これは interval graph の bipartite 版です.歴史は古く,1980年代初頭に Harary, Kabell, McMorris らによって導入されました[HKM82]. でもこのクラスが多項式時間で認識できることも1997年にやっと Müller氏 によって示された[Mul97]くらいで,詳しい性質はあまりわかっていませんでした. そもそも,このクラスはなかなか手ごわいようで, まず元の論文[HKM82]の特徴づけには間違いがあることが, Müller氏の論文で指摘されています. それからまた,そのMüller氏の論文にも間違いが見つかりまして, Erratum が最近 Web で公開されました. そして結局のところ彼の認識アルゴリズムの計算時間は O(n5 m6log n) という非常に効率の悪いものになっていました. そんなわけで,認識アルゴリズムの改善はなかなか良さそうな問題だ,と私は思っていました.
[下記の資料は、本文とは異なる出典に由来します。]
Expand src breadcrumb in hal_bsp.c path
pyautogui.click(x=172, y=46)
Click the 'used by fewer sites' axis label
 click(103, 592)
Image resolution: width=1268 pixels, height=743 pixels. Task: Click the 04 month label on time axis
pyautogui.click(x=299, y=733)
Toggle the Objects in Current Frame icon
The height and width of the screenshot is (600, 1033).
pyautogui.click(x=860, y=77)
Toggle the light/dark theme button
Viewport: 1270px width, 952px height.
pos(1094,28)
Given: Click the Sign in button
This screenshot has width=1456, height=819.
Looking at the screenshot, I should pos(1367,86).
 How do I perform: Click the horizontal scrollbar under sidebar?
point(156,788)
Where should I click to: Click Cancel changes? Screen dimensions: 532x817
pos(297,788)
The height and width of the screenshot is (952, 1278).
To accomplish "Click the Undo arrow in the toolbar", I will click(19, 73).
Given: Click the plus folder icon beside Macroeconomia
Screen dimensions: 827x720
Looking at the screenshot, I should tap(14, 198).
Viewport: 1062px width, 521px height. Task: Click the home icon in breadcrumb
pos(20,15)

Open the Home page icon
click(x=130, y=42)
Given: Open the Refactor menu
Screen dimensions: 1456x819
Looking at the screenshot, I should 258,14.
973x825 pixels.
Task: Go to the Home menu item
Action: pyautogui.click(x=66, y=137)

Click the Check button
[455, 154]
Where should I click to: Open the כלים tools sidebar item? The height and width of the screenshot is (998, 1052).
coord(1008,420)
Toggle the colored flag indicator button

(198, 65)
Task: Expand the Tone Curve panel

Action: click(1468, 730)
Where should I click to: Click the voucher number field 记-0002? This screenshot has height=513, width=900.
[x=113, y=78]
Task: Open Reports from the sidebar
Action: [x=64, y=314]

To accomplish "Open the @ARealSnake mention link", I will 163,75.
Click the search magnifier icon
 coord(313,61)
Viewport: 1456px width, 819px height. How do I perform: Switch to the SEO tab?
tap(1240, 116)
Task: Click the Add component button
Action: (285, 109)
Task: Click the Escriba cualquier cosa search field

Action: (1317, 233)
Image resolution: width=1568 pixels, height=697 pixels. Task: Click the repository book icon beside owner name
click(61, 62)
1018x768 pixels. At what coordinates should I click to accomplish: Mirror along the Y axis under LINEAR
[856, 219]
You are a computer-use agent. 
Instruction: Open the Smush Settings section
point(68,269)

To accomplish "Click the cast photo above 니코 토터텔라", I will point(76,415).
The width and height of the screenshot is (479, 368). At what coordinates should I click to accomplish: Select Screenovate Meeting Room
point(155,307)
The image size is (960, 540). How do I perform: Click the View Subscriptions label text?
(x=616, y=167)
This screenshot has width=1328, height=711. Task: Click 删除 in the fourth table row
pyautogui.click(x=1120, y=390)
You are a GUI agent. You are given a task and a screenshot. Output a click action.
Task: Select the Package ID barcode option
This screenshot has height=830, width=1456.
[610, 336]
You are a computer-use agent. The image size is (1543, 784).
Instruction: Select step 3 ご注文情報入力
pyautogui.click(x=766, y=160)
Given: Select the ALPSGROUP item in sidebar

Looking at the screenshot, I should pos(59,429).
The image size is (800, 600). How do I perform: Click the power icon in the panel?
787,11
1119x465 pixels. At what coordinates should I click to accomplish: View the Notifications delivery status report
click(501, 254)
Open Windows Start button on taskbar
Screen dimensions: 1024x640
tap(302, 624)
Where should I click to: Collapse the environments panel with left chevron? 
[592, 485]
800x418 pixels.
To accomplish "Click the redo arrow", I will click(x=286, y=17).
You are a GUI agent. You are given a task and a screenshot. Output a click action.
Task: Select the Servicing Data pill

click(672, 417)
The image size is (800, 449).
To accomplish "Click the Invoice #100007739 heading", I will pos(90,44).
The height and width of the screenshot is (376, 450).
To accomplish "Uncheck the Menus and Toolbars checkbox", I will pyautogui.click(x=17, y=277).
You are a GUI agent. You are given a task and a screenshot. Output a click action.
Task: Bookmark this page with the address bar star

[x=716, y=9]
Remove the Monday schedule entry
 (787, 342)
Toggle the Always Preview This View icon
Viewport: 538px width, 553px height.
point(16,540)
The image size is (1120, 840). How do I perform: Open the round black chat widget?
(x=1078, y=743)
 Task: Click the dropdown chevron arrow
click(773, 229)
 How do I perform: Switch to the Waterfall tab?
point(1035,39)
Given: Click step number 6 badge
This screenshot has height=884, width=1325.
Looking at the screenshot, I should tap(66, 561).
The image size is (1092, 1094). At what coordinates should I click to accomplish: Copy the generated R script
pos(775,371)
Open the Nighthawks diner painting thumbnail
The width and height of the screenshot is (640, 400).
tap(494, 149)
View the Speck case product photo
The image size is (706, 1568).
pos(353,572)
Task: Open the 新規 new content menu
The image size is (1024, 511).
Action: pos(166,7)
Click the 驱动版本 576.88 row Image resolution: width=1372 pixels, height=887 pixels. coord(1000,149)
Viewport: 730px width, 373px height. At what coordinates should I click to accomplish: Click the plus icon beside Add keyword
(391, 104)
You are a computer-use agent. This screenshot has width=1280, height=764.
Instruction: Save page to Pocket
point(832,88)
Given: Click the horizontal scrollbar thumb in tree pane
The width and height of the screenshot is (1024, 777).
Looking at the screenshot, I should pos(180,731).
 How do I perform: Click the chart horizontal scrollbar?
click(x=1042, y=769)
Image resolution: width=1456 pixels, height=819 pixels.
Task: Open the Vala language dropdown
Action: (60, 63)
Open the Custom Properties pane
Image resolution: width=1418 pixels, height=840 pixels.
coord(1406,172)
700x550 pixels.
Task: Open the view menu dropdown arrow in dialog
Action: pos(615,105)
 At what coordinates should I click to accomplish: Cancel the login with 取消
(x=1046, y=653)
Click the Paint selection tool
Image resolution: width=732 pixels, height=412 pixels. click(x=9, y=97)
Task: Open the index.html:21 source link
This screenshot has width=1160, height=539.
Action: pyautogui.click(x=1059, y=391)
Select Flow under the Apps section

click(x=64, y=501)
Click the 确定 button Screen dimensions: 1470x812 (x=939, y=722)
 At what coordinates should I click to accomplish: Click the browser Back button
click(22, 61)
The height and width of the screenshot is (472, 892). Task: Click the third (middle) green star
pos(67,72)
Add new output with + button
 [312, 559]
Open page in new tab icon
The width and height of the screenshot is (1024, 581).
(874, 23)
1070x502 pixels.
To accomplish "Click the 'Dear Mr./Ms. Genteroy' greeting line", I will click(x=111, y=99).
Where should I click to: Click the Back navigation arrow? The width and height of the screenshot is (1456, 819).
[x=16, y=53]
ところが今回の WG '03 で Müller氏にその後を聞いてみたところ, カナダの SFU の Hell 氏と Huang 氏が,非常に良い結果を出している,と教えてくれました. 早速ドラフト[HH03]を入手して読んだところ, 『補グラフを特徴付ける』という,コロンブスの卵的な手法で,非常に単純な特徴づけが与えられていました. 元のモデルがあまりにも自然なので『補グラフ』なんて考えたこともありませんでした.うむむ…. 彼らの特徴づけを利用すればおそらくはO(n2), 悪くてもせいぜいO(n3)程度で判定できそうです.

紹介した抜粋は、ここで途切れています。